● **Exercise**
Lines from the first one down to the one containing "You are a GUI" in the data below are the only ones needed; please return them exactly, both ends included.

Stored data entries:

################

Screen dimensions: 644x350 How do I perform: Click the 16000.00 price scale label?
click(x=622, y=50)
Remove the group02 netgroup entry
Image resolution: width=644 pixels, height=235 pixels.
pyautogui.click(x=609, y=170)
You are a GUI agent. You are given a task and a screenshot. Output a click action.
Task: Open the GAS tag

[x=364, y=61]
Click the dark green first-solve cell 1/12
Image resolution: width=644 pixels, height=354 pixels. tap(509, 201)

################

● **Final answer**
Screen dimensions: 644x350 How do I perform: Click the 16000.00 price scale label?
click(x=622, y=50)
Remove the group02 netgroup entry
Image resolution: width=644 pixels, height=235 pixels.
pyautogui.click(x=609, y=170)
You are a GUI agent. You are given a task and a screenshot. Output a click action.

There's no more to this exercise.